▶ **What you will do**
1 - Read the fantasy baseball notes on Marwin Gonzalez and Sean Murphy. Do these statements agree with them? For each, answer yes or no and quote the deciding words. (a) Gonzalez's illness before Monday's game was related to COVID-19. (b) This season Gonzalez swings at 21.1% of first pitches. (c) Murphy hit his fourth home run in his last ten games.
2 - Carry on the fantasy baseball notes on Marwin Gonzalez and Sean Murphy, starting after their last sentence.

▶ **Text passage**
■ ■ ■

Marwin Gonzalez, (MIN)
Gonzalez was scratched prior to Monday's game with an illness. The team clarified it is not COVID-19 related, but he was unable to go on Monday and is day-to-day. Gonzalez opened the 2020 season on a relative hot streak, and he is looking to close the season strong. He has a home run in each of his last two starts, but his overall numbers are disappointing. Surprisingly Gonzalez has been more tentative at the plate. He is swinging at far less pitches in the strike zone and isn't attacking mistake pitches as much. The passiveness is no more evident than his 21.1% swing rate at first pitches. Last year that number was 32.8 percent. Overall he is swinging nine percent less than last season. That has to be a conscious approach, and while it is obviously leading to more walks, it is also leading to less quality contact. Not swinging at bad pitches is not good for one's hitting profile. Nonetheless, the recent surge is promising and could foreshadow a promising end to an otherwise disappointing season.
Sean Murphy, C (OAK)
Murphy continued his hot streak with his fourth home run in the last seven games. Murphy's numbers are starting to align with his minor league averages. He is a very patient hitter and makes good contact (78.1% this season) and is obviously capable of hitting with some pop. His home run totals were never eye-popping, but he consistently posts ISO's over .200, and that is continuing in his rookie season (.228 ISO). What is most encouraging is the high walk rate and hard hit rate. Murphy's 92.2 average exit velocity is elite. His 17% walk rate is also near the top of the league. At 25 years old, Murphy is developing into one of the top fantasy catchers in the game.

■ ■ ■

▶ **Dataset entries**
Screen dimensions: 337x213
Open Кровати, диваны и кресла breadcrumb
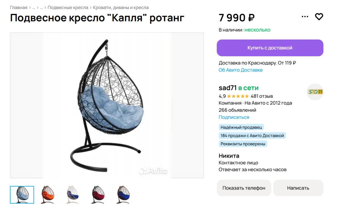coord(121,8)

■ ■ ■

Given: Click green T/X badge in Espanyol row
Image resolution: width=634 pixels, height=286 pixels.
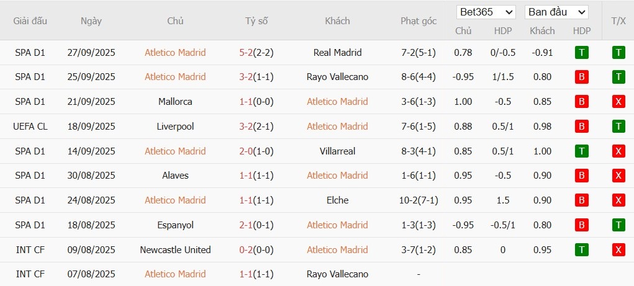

■ ■ ■

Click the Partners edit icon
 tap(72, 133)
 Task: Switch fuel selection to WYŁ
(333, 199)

■ ■ ■

▶ **Answers by item**
1 -
(a) No: "The team clarified it is not COVID-19 related"
(b) Yes: "The passiveness is no more evident than his 21.1% swing rate at first pitches."
(c) No: "Murphy continued his hot streak with his fourth home run in the last seven games."

2 -
Ty France, 2B (SEA)
France was quiet in Monday's doubleheader, hitless in six at-bats, but he is otherwise thriving in an everyday role for Seattle. Since getting traded from the Padres, France has a .465 wOBA and .667 slugging percentage. He has two doubles, one triple and two home runs. He settled into the 2-spot in the Mariners lineup and is making an argument to continue as an everyday player. France is only one year removed from hitting 34 home runs combined between AAA and MLB. The raw power is undeniable, and it has been on display more with the M's than the Padres. Five of his hardest hit balls have come since the trade. Meanwhile, he should carry 2B/3B eligibility into the 2021 season. There is a lot to like about France in 2021.